The court set out the logic behind sections 35(1) and 35(2) which sections require court approval for certain assessments or settlements, emphasising that the “requirement for court approval is intended to ensure that the interests of vulnerable persons, such as a minor or a person of unsound mind, are properly protected in the settlement of proceedings… court approval is equally required before the acceptance of the PIAB assessment can become binding”.

Noting the costs implications potentially arising from an applicant’s rejection of a PIAB assessment which has been accepted by the respondent pursuant to s.51A of the 2003 Act, the court observed that “a claimant who fails to recover in legal proceedings more than that which had been available under the PIAB assessment is not only precluded from recouping the costs of the legal proceedings, but is also on hazard of having to pay the other side’s costs. Indeed, the next friend may have a personal liability in this regard.”

Mr Justice Simons continued: “Section 51A…is only triggered where the next friend has not accepted the PIAB assessment on behalf of the claimant. If, conversely, the next friend accepts the assessment, subject to court approval, and the court ultimately determines not to approve the assessment, then any legal proceedings instituted by the claimant thereafter are subject to the normal costs rules.”

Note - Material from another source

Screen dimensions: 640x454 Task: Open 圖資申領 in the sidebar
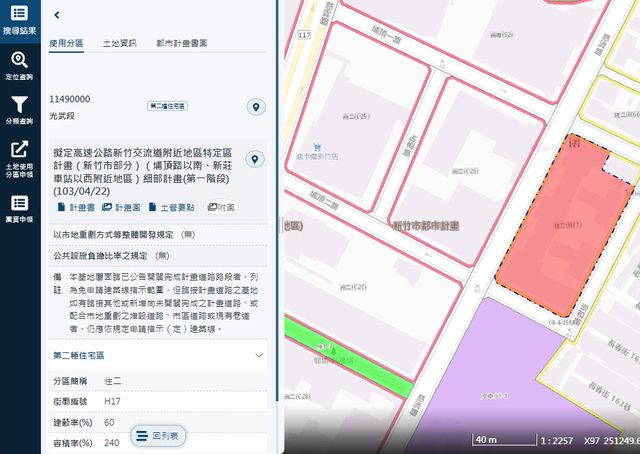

Finding that the exercise before him required “consideration of issues such as whether liability is contested, and the amount of damages which are likely to be recovered were the proceedings to go to trial”, Mr Justice Simons remarked that “the court is not engaged in some sort of judicial review of the correctness or otherwise of the PIAB assessment. It is not necessary to identify some error in principle on the part of PIAB in order for the court to refuse to approve the PIAB assessment.”

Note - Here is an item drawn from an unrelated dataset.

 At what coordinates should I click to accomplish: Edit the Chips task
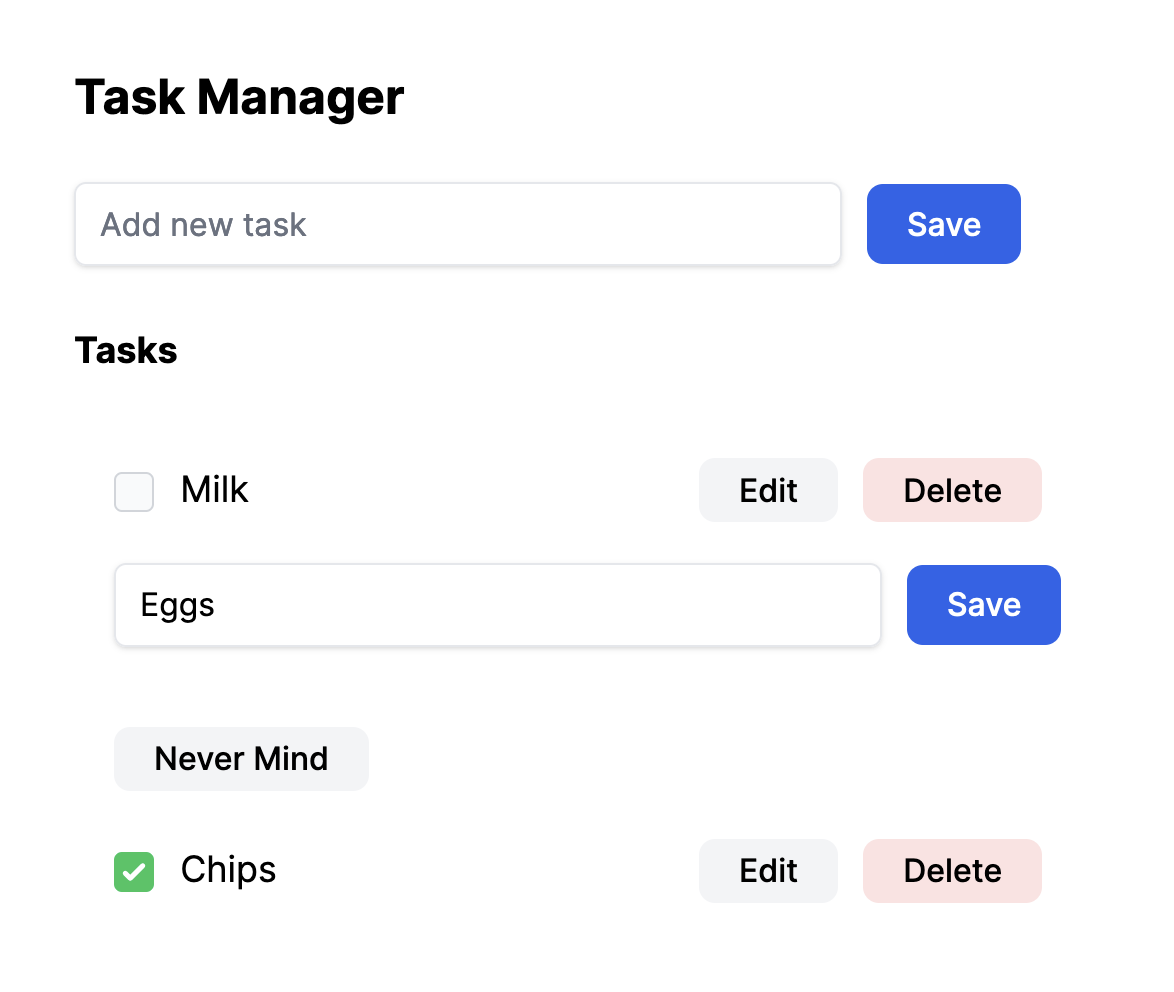point(768,870)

The court had regard to Zaganczyk v. John Pettit Wexford [2023] IECA 223, which approved the approach in McHugh v. Ferol [2023] IEHC 132 that each additional injury should be categorised according to the bracket that it would have fallen into had it been the main injury, with the award then being discounted to allow for the temporal overlap of the injuries.

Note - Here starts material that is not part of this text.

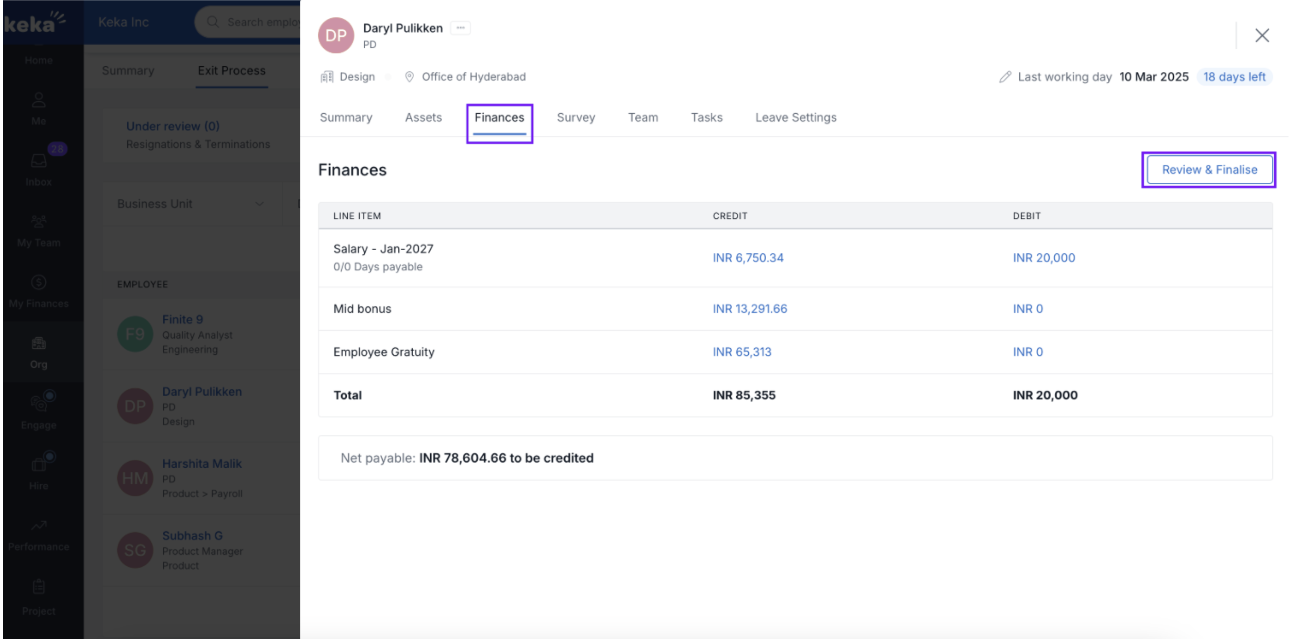Switch to the Assets tab
Image resolution: width=1297 pixels, height=641 pixels.
pos(423,118)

Noting the emphasis placed by the Court of Appeal on proportionality in assessing damages, Mr Justice Simons considered that “the court must strive to take a holistic view of the plaintiff and endeavour to place the plaintiff’s particular constellation of injuries and their cumulative effect on the plaintiff within the spectrum in a way that is proportionate both to the maximum and awards made to other plaintiffs”.

Having viewed the applicant’s facial scarring, the court determined that this was the dominant injury and was properly categorised as “serious scarring” for the purposes of the Personal Injuries Guidelines. Placing the applicant’s scarring in the mid-range of that bracket, the judge determined that an award of approximately €45,000 would be appropriate as “the disfigurement is not substantial”.

Considering that a conflict of evidence arose between the first and second medical reports in respect of the applicant, Mr Justice Simons noted the downgraded diagnosis from PTSD in the first report to an adjustment disorder in the second report, deciding that “the trial judge is likely to attach more significance to the second report. It is based on a much more recent examination of the child and is more comprehensive than the first report.”

Highlighting that the applicant’s psychiatric symptoms had improved, the Court determined that the applicant’s psychiatric injuries would be classed as “minor” and that any uplift would accordingly be in the region of €5,000–€10,000.


Finding that the applicant would be unlikely to achieve an award in excess of €60,000 in general damages by way of legal proceedings, Mr Justice Simons approved the assessment.